__WHAT YOU SHOULD DO__: Starting with the first line of the records, write out each line exactly until you have included the line containing "Open the Breaks".

__STORED DATA__:
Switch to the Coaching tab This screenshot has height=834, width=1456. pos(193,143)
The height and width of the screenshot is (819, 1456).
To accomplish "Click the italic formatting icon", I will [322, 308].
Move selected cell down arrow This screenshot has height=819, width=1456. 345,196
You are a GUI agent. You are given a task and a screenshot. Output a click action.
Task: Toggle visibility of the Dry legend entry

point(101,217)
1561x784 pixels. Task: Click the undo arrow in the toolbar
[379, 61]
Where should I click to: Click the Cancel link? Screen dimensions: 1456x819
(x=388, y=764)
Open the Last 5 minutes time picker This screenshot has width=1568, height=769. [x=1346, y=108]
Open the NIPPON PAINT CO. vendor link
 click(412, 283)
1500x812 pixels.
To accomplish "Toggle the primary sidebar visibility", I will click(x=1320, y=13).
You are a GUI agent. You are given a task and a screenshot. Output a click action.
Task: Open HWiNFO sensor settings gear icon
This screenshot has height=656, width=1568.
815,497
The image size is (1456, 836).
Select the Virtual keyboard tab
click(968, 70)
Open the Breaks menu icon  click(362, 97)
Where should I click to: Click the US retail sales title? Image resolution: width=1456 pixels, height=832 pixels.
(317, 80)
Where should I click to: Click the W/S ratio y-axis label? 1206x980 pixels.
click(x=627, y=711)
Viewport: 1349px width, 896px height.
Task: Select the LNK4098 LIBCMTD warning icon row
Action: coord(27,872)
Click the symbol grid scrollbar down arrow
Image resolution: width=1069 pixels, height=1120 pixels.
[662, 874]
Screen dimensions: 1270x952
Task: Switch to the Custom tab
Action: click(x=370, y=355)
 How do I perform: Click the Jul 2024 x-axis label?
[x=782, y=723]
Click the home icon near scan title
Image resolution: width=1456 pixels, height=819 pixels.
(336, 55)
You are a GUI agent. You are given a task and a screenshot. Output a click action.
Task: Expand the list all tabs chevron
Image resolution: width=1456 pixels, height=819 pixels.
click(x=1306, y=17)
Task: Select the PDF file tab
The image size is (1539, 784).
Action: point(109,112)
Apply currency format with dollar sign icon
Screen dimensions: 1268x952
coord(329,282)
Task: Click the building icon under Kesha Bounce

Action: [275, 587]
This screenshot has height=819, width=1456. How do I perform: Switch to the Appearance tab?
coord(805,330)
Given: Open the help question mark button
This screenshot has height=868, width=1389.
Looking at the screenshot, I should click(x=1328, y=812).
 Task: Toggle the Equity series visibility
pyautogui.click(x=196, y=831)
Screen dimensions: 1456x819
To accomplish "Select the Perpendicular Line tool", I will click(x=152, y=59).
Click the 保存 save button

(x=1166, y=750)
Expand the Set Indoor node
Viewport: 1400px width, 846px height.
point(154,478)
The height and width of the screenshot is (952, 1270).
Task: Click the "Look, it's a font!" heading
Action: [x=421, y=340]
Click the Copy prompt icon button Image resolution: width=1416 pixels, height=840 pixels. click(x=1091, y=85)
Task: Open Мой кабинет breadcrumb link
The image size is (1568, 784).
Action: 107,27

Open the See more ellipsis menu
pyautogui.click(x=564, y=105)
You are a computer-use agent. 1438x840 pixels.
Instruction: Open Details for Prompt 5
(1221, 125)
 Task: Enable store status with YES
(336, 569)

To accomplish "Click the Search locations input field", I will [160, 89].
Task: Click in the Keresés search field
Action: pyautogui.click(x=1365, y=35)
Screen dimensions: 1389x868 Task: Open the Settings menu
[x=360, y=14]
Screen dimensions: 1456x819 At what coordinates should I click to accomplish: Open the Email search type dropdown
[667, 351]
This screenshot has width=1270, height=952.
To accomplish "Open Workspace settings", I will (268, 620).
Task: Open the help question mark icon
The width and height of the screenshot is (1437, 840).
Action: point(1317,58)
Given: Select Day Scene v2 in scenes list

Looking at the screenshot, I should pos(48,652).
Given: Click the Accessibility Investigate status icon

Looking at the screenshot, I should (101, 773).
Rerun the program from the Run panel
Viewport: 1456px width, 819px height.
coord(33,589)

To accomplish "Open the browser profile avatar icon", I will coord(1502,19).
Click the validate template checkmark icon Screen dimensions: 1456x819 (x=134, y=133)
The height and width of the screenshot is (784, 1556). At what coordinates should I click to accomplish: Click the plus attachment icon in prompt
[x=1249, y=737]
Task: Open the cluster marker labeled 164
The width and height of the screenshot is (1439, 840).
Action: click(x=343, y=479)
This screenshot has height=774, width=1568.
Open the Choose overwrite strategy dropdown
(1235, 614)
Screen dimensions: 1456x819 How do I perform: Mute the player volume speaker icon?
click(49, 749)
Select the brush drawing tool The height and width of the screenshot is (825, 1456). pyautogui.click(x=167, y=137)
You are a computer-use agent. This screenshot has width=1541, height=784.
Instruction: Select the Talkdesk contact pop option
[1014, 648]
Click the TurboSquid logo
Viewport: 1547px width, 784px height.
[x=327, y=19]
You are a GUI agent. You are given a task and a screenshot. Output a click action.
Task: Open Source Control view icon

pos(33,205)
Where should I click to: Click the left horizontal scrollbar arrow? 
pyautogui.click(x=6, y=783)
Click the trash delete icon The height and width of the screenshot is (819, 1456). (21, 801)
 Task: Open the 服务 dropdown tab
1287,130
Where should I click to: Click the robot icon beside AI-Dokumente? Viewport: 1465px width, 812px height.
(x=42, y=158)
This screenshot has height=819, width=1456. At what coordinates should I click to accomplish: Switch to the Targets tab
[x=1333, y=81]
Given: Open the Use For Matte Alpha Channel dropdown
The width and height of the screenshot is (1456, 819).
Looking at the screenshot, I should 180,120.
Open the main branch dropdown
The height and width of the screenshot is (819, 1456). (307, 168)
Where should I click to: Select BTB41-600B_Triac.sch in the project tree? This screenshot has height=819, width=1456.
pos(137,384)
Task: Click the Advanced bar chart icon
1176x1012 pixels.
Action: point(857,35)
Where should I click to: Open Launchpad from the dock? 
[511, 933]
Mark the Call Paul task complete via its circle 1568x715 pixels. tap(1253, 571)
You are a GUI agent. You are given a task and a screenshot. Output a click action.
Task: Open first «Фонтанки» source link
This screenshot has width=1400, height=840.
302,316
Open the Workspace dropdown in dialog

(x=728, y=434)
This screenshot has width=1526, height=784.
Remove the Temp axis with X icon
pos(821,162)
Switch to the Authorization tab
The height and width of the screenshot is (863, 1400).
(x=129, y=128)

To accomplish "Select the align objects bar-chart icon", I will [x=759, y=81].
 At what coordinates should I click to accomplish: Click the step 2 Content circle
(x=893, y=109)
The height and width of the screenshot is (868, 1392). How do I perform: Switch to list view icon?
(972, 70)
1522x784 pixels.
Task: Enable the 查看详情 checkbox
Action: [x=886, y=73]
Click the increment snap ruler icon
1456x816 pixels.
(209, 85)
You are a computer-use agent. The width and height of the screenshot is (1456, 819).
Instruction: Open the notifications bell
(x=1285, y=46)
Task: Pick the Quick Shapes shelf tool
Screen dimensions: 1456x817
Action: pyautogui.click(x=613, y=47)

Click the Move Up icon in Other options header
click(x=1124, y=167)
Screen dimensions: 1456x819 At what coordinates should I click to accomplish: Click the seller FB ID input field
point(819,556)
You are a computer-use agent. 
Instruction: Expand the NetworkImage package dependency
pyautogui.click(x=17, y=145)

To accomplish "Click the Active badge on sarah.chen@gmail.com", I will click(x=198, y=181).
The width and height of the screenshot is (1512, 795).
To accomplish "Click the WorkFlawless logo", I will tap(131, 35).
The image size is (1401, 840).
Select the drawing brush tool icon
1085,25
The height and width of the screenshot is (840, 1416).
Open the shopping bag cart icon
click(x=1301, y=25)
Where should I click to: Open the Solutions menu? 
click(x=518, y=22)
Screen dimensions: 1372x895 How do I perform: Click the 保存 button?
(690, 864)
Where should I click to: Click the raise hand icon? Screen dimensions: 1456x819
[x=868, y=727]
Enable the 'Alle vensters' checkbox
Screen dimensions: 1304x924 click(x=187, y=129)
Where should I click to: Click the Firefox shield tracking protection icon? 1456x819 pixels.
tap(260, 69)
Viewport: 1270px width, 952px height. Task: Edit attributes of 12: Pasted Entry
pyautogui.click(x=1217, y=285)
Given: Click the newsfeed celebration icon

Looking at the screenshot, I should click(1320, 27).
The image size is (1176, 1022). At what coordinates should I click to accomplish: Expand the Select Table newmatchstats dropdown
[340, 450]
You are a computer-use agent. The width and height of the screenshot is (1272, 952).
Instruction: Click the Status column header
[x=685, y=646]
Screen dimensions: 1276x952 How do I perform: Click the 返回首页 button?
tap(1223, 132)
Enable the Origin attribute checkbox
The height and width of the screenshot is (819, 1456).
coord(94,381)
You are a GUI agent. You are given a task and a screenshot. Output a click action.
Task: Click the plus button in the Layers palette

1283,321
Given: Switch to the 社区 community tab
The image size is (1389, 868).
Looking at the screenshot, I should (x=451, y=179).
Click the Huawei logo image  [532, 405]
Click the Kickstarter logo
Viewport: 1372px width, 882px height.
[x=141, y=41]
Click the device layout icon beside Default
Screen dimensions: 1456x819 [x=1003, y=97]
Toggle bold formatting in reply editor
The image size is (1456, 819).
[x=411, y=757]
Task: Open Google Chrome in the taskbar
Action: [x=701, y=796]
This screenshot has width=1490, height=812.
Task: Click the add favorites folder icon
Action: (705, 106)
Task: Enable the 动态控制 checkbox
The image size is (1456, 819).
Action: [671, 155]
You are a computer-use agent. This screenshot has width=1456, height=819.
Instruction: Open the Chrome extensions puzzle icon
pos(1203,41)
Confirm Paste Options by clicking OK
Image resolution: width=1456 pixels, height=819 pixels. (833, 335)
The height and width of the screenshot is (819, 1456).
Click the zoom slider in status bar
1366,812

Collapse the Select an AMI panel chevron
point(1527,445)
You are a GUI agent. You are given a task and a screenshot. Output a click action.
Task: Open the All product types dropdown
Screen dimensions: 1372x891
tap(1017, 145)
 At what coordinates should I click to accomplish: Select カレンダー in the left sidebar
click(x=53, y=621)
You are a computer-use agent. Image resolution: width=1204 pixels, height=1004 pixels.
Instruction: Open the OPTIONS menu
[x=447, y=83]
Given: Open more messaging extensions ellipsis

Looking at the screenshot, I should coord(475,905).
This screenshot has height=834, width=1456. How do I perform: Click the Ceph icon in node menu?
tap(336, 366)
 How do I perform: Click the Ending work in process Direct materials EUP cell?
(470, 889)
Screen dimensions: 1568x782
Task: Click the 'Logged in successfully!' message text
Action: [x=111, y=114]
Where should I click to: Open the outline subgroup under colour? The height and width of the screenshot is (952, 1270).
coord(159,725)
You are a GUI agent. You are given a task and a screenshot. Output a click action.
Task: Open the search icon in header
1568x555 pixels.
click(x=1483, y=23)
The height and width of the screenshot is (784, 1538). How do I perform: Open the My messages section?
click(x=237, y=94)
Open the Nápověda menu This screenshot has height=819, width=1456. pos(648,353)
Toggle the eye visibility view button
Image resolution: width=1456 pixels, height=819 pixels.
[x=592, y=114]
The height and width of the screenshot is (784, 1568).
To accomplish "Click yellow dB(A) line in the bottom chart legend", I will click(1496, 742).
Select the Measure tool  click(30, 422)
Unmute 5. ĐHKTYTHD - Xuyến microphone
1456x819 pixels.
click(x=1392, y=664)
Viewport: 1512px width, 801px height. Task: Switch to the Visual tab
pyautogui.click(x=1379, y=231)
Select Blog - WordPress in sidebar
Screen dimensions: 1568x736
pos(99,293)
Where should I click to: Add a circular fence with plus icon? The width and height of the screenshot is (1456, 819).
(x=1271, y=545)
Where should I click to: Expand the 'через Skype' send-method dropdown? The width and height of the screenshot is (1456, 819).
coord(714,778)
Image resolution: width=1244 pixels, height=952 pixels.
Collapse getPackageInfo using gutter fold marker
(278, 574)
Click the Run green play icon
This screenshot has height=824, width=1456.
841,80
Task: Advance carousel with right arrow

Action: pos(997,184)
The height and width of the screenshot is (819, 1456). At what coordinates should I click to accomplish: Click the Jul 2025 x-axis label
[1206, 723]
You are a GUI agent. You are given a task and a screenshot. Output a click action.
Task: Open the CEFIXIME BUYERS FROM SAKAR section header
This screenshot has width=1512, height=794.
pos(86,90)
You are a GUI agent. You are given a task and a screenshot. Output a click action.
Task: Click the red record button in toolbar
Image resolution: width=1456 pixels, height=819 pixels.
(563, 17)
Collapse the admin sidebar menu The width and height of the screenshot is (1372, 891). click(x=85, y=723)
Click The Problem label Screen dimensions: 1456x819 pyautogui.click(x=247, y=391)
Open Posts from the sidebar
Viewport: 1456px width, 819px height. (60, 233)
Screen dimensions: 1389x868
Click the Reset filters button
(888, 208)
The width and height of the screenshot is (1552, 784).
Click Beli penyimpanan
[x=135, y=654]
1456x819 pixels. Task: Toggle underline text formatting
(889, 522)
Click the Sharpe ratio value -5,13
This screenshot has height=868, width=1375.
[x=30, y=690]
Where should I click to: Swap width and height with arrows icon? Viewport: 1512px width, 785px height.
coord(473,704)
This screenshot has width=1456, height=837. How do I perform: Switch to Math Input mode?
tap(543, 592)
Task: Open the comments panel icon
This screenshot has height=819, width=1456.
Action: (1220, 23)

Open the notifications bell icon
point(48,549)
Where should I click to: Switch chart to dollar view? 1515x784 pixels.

__YOUR SOLUTION__:
Switch to the Coaching tab This screenshot has height=834, width=1456. pos(193,143)
The height and width of the screenshot is (819, 1456).
To accomplish "Click the italic formatting icon", I will [322, 308].
Move selected cell down arrow This screenshot has height=819, width=1456. 345,196
You are a GUI agent. You are given a task and a screenshot. Output a click action.
Task: Toggle visibility of the Dry legend entry

point(101,217)
1561x784 pixels. Task: Click the undo arrow in the toolbar
[379, 61]
Where should I click to: Click the Cancel link? Screen dimensions: 1456x819
(x=388, y=764)
Open the Last 5 minutes time picker This screenshot has width=1568, height=769. [x=1346, y=108]
Open the NIPPON PAINT CO. vendor link
 click(412, 283)
1500x812 pixels.
To accomplish "Toggle the primary sidebar visibility", I will click(x=1320, y=13).
You are a GUI agent. You are given a task and a screenshot. Output a click action.
Task: Open HWiNFO sensor settings gear icon
This screenshot has height=656, width=1568.
815,497
The image size is (1456, 836).
Select the Virtual keyboard tab
click(968, 70)
Open the Breaks menu icon  click(362, 97)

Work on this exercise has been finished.